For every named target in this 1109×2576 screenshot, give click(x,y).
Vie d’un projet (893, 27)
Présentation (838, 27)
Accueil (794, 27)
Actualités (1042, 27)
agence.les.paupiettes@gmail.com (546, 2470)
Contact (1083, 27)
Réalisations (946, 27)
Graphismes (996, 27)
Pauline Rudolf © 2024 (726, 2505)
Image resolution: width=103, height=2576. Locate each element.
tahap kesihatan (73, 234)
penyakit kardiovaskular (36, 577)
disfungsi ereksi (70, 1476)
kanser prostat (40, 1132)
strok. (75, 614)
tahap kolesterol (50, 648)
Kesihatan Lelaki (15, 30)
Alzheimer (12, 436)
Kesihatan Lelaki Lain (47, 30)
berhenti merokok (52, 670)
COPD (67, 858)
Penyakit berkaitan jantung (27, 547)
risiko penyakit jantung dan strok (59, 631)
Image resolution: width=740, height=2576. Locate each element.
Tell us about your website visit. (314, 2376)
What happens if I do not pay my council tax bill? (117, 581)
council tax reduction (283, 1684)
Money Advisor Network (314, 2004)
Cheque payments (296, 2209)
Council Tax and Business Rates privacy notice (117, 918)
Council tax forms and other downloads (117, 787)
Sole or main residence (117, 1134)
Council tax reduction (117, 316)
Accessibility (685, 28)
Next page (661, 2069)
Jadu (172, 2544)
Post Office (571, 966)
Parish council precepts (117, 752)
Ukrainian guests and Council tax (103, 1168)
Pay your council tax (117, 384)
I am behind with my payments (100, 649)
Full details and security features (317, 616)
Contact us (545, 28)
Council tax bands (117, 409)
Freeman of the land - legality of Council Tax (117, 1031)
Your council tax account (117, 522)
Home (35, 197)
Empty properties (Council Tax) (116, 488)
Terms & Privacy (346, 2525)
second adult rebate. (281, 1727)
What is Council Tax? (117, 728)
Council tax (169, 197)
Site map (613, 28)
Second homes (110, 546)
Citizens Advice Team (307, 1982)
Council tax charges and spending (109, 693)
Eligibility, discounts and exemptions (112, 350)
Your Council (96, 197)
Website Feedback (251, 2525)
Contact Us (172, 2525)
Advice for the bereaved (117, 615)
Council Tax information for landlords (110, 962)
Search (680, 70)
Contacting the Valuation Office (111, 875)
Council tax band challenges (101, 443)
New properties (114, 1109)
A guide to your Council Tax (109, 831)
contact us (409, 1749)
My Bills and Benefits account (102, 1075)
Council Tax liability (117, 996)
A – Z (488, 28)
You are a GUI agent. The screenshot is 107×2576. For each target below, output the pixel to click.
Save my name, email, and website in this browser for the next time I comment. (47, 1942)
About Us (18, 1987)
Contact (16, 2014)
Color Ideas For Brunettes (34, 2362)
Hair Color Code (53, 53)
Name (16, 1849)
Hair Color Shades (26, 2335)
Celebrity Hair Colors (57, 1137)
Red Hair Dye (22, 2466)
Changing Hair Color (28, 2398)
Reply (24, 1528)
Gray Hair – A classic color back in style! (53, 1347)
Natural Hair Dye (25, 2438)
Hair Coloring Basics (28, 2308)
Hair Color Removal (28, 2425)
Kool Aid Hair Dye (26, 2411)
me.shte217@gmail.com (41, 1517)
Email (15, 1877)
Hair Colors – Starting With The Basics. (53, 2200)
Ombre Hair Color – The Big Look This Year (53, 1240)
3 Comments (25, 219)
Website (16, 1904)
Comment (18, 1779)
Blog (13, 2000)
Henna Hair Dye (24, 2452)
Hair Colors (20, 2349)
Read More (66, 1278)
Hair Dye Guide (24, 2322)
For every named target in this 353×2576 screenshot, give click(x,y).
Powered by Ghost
----------
EXERCISE DESCRIPTION: Return the opening line of the data and every line after it through the line containing "Réalisations (946, 27)", please, exactly as written and with nothing added.

RESULT OF THIS EXERCISE:
For every named target in this 1109×2576 screenshot, give click(x,y).
Vie d’un projet (893, 27)
Présentation (838, 27)
Accueil (794, 27)
Actualités (1042, 27)
agence.les.paupiettes@gmail.com (546, 2470)
Contact (1083, 27)
Réalisations (946, 27)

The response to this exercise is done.